Pada saat ini, Iran dengan dukungan dan kerjasama yang terjalin dengan baik dengan negara-negara Islam di dunia dan dengan Rusia, China, dan Venezuela, menjadi sebuah negara yang memiliki posisi tawar yang tinggi dalam sistem internasional. Iran menjadi salah satu negara yang tidak bisa dianggap remeh oleh Barat, Iran juga tidak akan mudah diinvasi dan dikuasai oleh Barat seperti yang telah terjadi dengan Irak karena banyaknya aspek yang penting untuk diperhitungkan sebelumnya seperti dukungan banyak negara terhadap Iran dan nuklirnya dan berkurangnya pasokan minyak dunia. Iran muncul sebagai kekuatan baru di kawasan Timur Tengah dalam sistem internasional.

BAB V
KESIMPULAN DAN SARAN

5.1 Kesimpulan
Pada bab ini penulis akan memberikan kesimpulan yang dapat diambil dari pembahasan yang telah dijabarkan sebelumnya pada Bab IV. Terdapat beberapa point penting yang dapat penulis catat, yakni:
 Perubahan-perubahan eksternal yang berpangaruh terjadi pada masa pemerintahan Ahmadinejad seperti proses demokrasi yang terhambat, pudarnya dominasi Amerika Serikat di Timur Tengah dan Amerika Latin dan ketergantungan terhadap energi yang makin besar.
 Kondisi domestik di negara Iran baik pada masa pemerintahan Presiden Mahmoud Ahmadinejad maupun pemerintahan sebelumnya juga menunjukkan kesadaran demokrasi masyarakat Iran yang tinggi.

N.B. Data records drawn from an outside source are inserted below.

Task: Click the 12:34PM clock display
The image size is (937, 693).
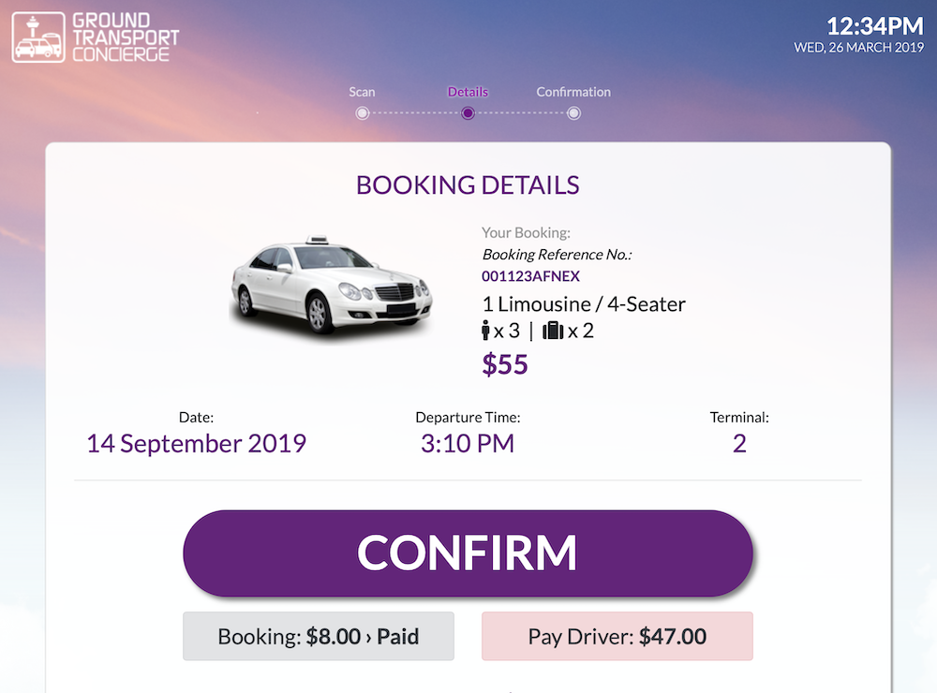Action: (862, 26)
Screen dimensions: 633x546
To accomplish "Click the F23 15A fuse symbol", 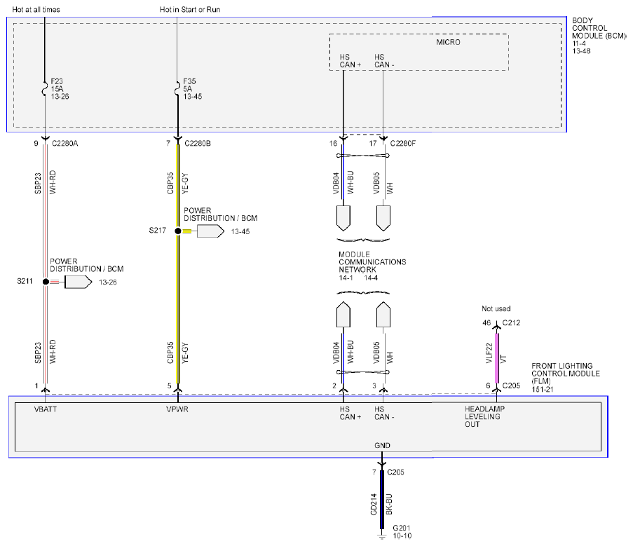I will coord(45,89).
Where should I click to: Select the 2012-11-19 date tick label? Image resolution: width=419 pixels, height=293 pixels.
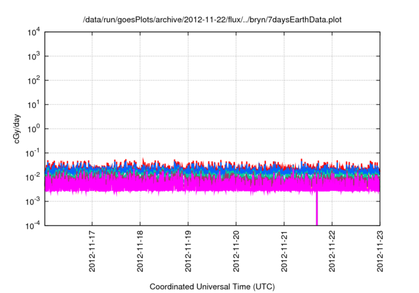click(x=188, y=252)
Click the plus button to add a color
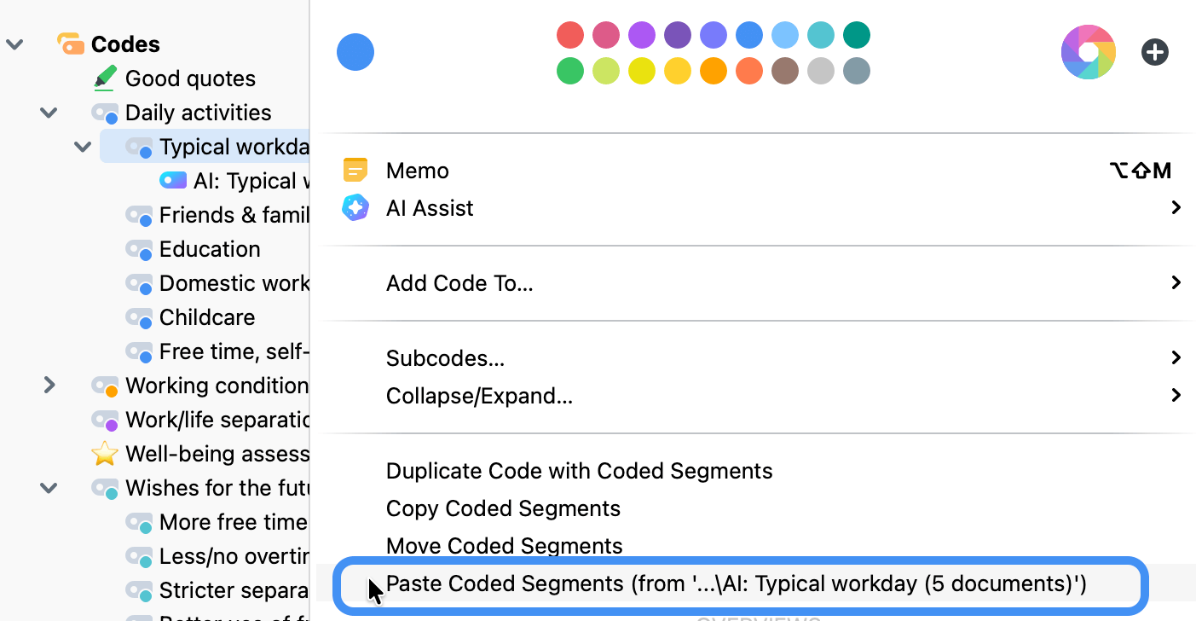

Dalam isu nuklir Iran ini pemerintahan Mahmoud Ahmadinejad melakukan sosialisasi besar-besaran mengenai pentingnya pengembangan teknologi nuklir sebagai sumber energi yang efektif dan efisien yang bermanfaat bagi bangsa Iran. Sentimen nasionalisme dan keislaman sangat dikait-kaitkan dalam hal ini. Dalam prosesnya banyak ditentang oleh pihak-pihak yang merasa berkepentingan menjaga perdamaian dunia seperti Amerika Serikat, PBB, dan IAEA. Namun semakin besar penentangan yang diberikan kepada pemeritahan Ahmadinejad mengenai isu nuklir ini malah memunculkan sebuah konsep yaitu : kekompakan nasional dimana mayoritas rakyat Iran mendukung penuh kebijakan Ahmadinejad mengenai program nuklir damai.
 Ahmadinejad dalam menjalani kepemimpinannya sangat terpengaruh oleh karakter kepemimpinan Ayatullah Khomeini dan ide Revolusi 1979. Pada masa Khomeini masih menjabat sebagai Rahbar, kebijakan politik luar negeri yang berkompromi dengan pihak Barat dan Timur dianggap sebagai pengkhianatan terhadap Islam. Oleh karena itu tidaklah heran apabila ada kebijakan luar negeri Ahmadinejad yang dirasa terlalu bersikeras bila berhadapan dengan pihak Barat yang dianggap memaksa Iran untuk mengikuti agenda kepentingan mereka. Dengan itu pula Ahmadinejad bermaksud menghidupkan cita-cita Revolusi 1979 dengan mencetuskan Revolusi Ketiga yang merupakan revitalisasi Revolusi 1979.
 Kebijakan luar negeri Iran pada masa pemerintahan Ahmadinejad yang menarik untuk diamati adalah program nuklir damai Iran, penyangkalan peristiwa holocaust, upaya kerjasama dalam merekonstruksi dan perdamaian di Irak, menuntut penghapusan intervensi asing di kawasan Timur Tengah dan mengancam Amerika Serikat bahwa Iran akan menyerang pusat instalasi militernya di kawasan Timur Tengah apabila Amerika Serikat menginvasi Iran seperti kepada Irak dan Afghanistan.
 Kemampuan diplomasi pemerintah Ahmadinejad mengubah Iran menjadi salah satu negara terkuat di Timur Tengah. Dimana masalah nuklir menjadi fokus utama dalam diplomasi Iran. Namun, kebijakan politik luar negeri Iran ini berhasil mengubah masalah ini menjadi simbol perjuangan rakyat Iran menentang hegemoni Barat. Selain itu juga pemerintah Ahmadinejad aktif mengadakan kunjungan diplomasi ke luar negeri guna mencari dukungan dan mensosialisasikan bahwa program nuklir yang dicanangkan oleh pemerintah Iran itu bertujuan damai.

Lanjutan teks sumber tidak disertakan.